Bridging the Digital Skills Gap
It is not often in such a tough jobs climate that people can write their own 'meal tickets' but this is fast becoming the case for those in pharma marketing. Marketing is experiencing an acute shortage of professionals and in particular, those practitioners who have the rather unique combination of science, marketing and creative digital communication skills. Professional headhunters will tell you there has always been a shortage of good marketing managers but this triple-skills combination is gold dust.
Pharma marketing has always been a small, clearly defined pool of talent and this, given the need to combine marketing proficiency with sound regulatory knowledge, is unlikely to change. It has consistently lagged behind other industries when it comes to digital proficiency but this is now being addressed. Many top companies are investing in bespoke workshop training on the more complex aspects of digital, from web optimization and search right through to pan-European launch programmes.
Thorsten Poehl, Head of Corporate Talent Management at Boehringer Ingelheim, recently told me his solution was to recruit worldwide and bring in colleagues from affiliates who have shown that they are Web 2.0 natives. He is currently using a healthy mix of freelancers and in-house professionals to balance cost with company/product know-how. Poehl says: "Like many forward thinking companies, Boehringer Ingelheim is constantly investing in training worldwide. We are in the process of updating our training and our communication with special attention to social media and e- marketing."
Consumers are now streets ahead of advertisers in terms of online behaviour. For doctors, technology has changed how they source their information; you only have to look at how the multi-topic physician portals like Merck's UK-based Univadis and Doctissimo in France, which are increasing in popularity. Of the physicians surveyed in a 2010 Digitas Health study, 70% of UK respondents use health portals for the information they need and a significant number in mainland Europe believe their own portal use would increase.
While direct-to-consumer selling (DTC) is illegal everywhere except the US and New Zealand, patients are not prevented from viewing branded messages and video online. Material that is on the web and being pulled down locally really is beyond the control of brands, so the challenge is how to plan for it.
Three key areas
Digital solutions are the best way of improving the lack of personal relationships between doctors and reps. A digital dialogue is flexible enough to cover all touch points, from patient-time web searches to out-of-surgery personal interest research, including mobile apps for the commute time between home and workplace.
There are two sides to social. One is to ensure that your learning module can be easily shared by including tools that let HCPs use it as a social 'object' to inspire connections and conversation with other colleagues. The other is to use your content to distribute your key messages and encourage conversation around relevant destinations. Established platforms are already available for such distribution and we encourage clients on how to make better use of them.
When it comes to measurement, some of the brightest minds in digital global marketing are working on the best metrics. We are sharing the latest thinking and tools with clients so they can see the benefits of optimization and begin to understand how to allocate budgets in this area.
Last month our analytics team ran a workshop identifying how social and search feed into each other. Few clients pay enough attention to this alignment. Social bookmarking, blogs, review sites and social-network listings increasingly influence search results. We examined the new avenues social media are opening up for pay-per-click ads and looked at how to create more opportunities for search to benefit each site (eg, Twitter search). Agencies are capitalizing on this interconnectivity to create more points of entry for brands. Now it is vital for clients to buy in.

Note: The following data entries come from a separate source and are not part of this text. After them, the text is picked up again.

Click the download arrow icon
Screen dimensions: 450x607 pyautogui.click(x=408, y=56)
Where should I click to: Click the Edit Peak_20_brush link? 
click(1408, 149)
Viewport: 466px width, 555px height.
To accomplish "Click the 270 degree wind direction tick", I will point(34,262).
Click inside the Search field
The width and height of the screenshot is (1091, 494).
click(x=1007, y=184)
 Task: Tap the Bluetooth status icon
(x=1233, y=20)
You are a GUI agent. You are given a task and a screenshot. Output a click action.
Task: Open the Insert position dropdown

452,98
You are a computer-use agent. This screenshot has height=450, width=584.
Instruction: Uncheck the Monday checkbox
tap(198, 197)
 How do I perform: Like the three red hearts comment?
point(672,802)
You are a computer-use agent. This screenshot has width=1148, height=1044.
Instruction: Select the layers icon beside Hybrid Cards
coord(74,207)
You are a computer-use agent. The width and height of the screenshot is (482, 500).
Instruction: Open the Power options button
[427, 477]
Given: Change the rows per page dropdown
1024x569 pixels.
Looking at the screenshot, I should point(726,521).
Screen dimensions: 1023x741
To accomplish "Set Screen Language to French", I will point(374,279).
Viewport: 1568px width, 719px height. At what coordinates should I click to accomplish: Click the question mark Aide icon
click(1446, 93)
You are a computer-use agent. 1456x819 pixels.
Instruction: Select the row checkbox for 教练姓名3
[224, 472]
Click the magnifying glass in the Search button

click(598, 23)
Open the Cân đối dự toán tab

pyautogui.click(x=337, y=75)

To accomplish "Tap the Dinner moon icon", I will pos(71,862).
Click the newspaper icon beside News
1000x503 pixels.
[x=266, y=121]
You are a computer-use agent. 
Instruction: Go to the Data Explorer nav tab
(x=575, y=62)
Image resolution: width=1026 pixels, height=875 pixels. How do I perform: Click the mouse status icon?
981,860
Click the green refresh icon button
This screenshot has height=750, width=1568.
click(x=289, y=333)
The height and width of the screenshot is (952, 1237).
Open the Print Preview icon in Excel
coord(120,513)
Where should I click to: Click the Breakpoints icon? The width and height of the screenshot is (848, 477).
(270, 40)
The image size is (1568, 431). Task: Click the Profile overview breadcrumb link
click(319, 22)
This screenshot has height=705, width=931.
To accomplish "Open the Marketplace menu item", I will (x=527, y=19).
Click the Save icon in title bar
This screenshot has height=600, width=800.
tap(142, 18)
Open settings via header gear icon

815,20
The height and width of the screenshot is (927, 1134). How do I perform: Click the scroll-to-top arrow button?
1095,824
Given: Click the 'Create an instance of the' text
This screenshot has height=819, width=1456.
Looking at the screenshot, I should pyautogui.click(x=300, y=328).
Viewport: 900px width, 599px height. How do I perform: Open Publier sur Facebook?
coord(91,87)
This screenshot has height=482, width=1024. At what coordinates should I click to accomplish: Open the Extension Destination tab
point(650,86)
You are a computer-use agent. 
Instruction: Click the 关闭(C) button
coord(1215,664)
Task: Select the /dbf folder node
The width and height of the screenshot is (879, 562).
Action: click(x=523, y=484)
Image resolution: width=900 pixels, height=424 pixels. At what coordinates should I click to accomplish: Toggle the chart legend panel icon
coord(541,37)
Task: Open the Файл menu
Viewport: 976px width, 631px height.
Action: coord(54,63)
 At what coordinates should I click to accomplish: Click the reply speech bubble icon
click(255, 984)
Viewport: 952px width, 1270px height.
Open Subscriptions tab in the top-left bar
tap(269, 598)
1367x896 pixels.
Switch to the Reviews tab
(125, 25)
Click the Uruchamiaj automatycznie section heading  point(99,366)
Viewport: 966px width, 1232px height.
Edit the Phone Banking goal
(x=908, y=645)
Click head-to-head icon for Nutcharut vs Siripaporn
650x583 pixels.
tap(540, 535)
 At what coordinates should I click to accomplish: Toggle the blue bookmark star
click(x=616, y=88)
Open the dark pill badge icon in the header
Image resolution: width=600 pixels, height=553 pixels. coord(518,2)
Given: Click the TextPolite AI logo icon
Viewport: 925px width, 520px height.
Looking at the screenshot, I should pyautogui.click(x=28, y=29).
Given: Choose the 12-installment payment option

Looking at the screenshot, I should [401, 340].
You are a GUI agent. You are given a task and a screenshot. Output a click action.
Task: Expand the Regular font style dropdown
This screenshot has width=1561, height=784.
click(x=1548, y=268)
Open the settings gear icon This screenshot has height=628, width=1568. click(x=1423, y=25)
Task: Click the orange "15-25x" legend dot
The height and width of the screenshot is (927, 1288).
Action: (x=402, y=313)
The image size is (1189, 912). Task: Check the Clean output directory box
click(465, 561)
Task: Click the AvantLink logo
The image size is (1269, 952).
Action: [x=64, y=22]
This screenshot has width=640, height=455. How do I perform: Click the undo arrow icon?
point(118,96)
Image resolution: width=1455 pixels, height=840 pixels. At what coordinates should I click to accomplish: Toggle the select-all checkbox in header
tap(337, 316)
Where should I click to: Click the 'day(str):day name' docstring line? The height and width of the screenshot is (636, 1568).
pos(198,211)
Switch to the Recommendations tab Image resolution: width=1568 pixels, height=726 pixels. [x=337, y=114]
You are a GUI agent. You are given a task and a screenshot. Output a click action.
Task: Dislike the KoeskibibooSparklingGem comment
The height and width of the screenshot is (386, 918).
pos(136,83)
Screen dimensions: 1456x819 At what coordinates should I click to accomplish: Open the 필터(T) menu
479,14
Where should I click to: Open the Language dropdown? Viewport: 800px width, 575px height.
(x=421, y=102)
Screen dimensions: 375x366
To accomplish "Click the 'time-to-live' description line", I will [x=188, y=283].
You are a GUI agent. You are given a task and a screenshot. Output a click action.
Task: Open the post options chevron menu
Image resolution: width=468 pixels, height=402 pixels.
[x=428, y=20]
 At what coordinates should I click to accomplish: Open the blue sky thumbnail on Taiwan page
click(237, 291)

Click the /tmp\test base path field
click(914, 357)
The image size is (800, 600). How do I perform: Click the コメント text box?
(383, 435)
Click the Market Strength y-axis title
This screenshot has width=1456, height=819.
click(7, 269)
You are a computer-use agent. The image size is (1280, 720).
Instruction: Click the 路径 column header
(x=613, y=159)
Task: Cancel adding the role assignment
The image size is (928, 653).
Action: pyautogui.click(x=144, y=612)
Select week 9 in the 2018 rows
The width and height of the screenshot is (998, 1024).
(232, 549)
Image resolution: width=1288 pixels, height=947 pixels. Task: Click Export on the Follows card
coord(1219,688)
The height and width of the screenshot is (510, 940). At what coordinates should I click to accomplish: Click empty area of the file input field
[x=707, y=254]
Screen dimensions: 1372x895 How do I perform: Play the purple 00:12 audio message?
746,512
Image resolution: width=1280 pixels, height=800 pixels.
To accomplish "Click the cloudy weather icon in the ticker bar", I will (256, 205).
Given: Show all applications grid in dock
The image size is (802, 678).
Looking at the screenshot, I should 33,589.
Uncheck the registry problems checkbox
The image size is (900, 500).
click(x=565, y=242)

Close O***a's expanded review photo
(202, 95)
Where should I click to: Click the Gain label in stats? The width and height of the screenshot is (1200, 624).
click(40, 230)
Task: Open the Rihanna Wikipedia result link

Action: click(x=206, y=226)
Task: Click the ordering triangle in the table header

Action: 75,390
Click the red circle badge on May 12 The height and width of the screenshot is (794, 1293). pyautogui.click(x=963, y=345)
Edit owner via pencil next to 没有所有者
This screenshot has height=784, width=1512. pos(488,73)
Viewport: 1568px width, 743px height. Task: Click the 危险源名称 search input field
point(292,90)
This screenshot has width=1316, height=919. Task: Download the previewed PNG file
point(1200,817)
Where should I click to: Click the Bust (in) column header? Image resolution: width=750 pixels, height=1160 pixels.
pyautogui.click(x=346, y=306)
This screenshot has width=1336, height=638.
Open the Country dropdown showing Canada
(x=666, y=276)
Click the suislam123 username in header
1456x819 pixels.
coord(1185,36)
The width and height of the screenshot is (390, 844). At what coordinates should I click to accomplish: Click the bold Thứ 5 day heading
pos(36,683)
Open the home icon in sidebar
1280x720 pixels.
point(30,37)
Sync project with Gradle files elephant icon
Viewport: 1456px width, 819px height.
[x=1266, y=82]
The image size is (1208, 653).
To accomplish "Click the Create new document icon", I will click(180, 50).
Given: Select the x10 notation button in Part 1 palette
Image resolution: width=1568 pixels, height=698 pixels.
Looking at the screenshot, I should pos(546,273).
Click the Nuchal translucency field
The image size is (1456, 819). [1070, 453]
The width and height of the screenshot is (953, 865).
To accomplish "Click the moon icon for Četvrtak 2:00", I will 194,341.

With the right combination of scalable social insights, experiences and ads, a social media program can go far, but it will fail to succeed unless proper measurement mechanisms are in place.
Bridging the gaps
It is tough to attract the right talent but the industry is now far more active in working hard to retain its digital staff by rewarding and acknowledging achievement in a bid to stem the flow.
Thorsten Poehl believes the skills gap is about the right combination of digital communication and pharma's ethical and legal boundaries. "If you just think of the importance of rapidly processing adverse events reports and not being allowed to talk about products outside the medical community, the marketing industry may have an idea of the complex Do's and Don'ts that our professional marketers face. Apart from the usual marketing skills and experiences we look forward to candidates who have collected some experiences already with e-marketing, who will embrace new technologies with enthusiasm and are able to convey this enthusiasm to others."
Workshops can be tailored to topics as wide ranging as planning and strategy, market research, digital marketing and behavioural economics. Usually, the best investment is working alongside a client reviewing and recommending how the marketing function and process should be structured to deliver competitive advantage. Digital and in particular social has dramatically changed marketing dynamics and the relationship between the sales team, advertising, marketing and PR is still evolving as the business reviews its priorities.
How we use search, social media, measurement, mobile and the other marketing tools available will increasingly define the success or failure of marketing campaigns. Education investment is a good first step, but to ensure that digital continues to be regarded as an attractive area to work in we must strive to prove that not only is it the hot medium of the moment, but also the future.